«Noi vediamo la Belt and Road Initiative come un’iniziativa pensata dalla Cina per l’interesse della Cina, siamo scettici sull’adesione italiana». Firmato Garrett Marquis, portavoce del Consiglio per la sicurezza nazionale della Casa Bianca. È netta l’avversione dell’amministrazione americana per la trattativa tra Italia e Cina sull’adesione alla Nuova Via della Seta, il grande progetto geopolitico e commerciale di Xi Jinping per rilanciare la globalizzazione (con molte caratteristiche cinesi). Il negoziato è in dirittura d’arrivo e potrebbe essere concluso durante la visita di Stato di Xi a Roma, prevista per il 22 e 23 marzo, la cerimonia di firma del documento potrebbe essere a Pechino, quando tra il 25 e il 27 aprile si svolgerà il secondo «Forum Belt and Road Initiative».
L’Italia sarebbe il primo Paese del G7 a salire sul treno della Via della Seta, che in cinese si chiama Yi dai Yi lu (Una Cintura Una Strada). Il nostro obiettivo è di far collaborare le imprese italiane ai grandi cantieri per infrastrutture che stanno sorgendo sui canali della Via, dall’Asia al Medio Oriente, all’Africa: investimenti per 900 miliardi di dollari, dice Xi. E si parla molto dei nostri porti dell’Alto Adriatico, Trieste soprattutto, come approdo della rotta marina verso l’Europa.

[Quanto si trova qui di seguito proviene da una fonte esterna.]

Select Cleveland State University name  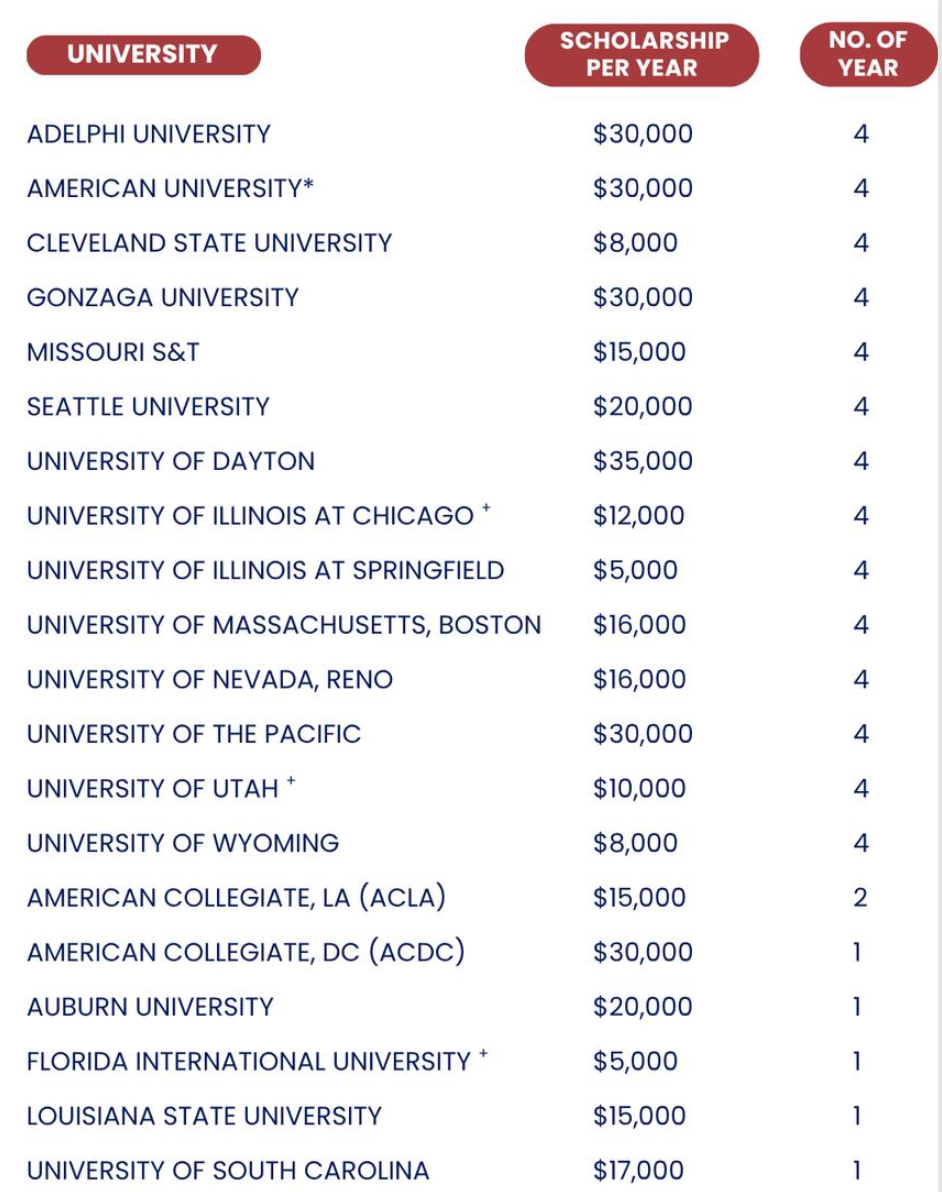pyautogui.click(x=209, y=243)
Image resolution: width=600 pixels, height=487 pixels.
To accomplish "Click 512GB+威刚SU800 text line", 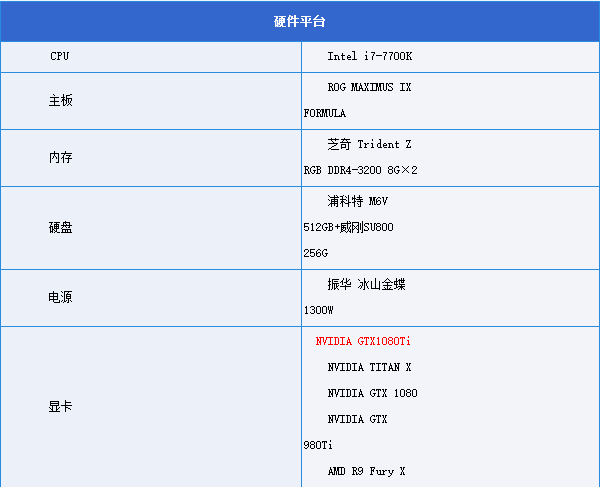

Da mesi gli americani hanno sollevato il tema con ogni esponente politico o governativo arrivato in missione a Washington dall’Italia. Ora l’intervento scoperto di Garrett Marquis, che dice al Financial Times: «Noi vediamo la Belt and Road Initiative come un’iniziativa pensata dalla Cina per l’interesse della Cina». Il portavoce del Consiglio di sicurezza nazionale spiega: «Siamo scettici sulla possibilità che l’endorsement del governo di Roma porti benefici al popolo italiano». Poi un monito severo: «Questa adesione potrebbe finire per danneggiare la reputazione globale dell’Italia nel lungo periodo». Per Washington non bisogna contribuire alla «diplomazia cinese delle infrastrutture» che potrebbe essere destabilizzante.
Replica immediata di Pechino: «Giudizi assurdi. Come grande Paese e grande economia, l’Italia sa dove si trova il suo interesse e può fare politiche indipendenti», ha detto il portavoce degli Esteri. Roma rischia di essere presa tra i due fuochi del nuovo confronto strategico tra le superpotenze rivali Usa-Cina. E anche la posizione in Europa si fa delicata, con un Consiglio Ue fissato per il 21 marzo a Bruxelles per discutere i rapporti con la Cina.
L’idea di aderire alla Via della Seta non è una novità del governo guidato da Giuseppe Conte (che potrebbe venire a Pechino a fine aprile). Il progetto è stato perseguito già dai governi Renzi e Gentiloni. Nel 2017 Gentiloni venne a Pechino, unico leader di un Paese G7, per partecipare al primo Forum «One Belt One Road»: Xi Jinping lo ringraziò ricevendolo come ospite speciale.
Pechino ha appena comunicato che 67 Paesi hanno già sottoscritto la «Belt and Road Initiative», tra gli europei solo governi «periferici», come Grecia, Portogallo e Ungheria. Fonti diplomatiche di uno di questi governi hanno rivelato al Corriere che i cinesi usano una sorta di modulo standard per l’adesione. Una procedura che evidentemente non può essere replicata con l’Italia, che ha pur sempre il peso della sua presenza nel G7. Questa circostanza spiega la delicatezza del negoziato in corso.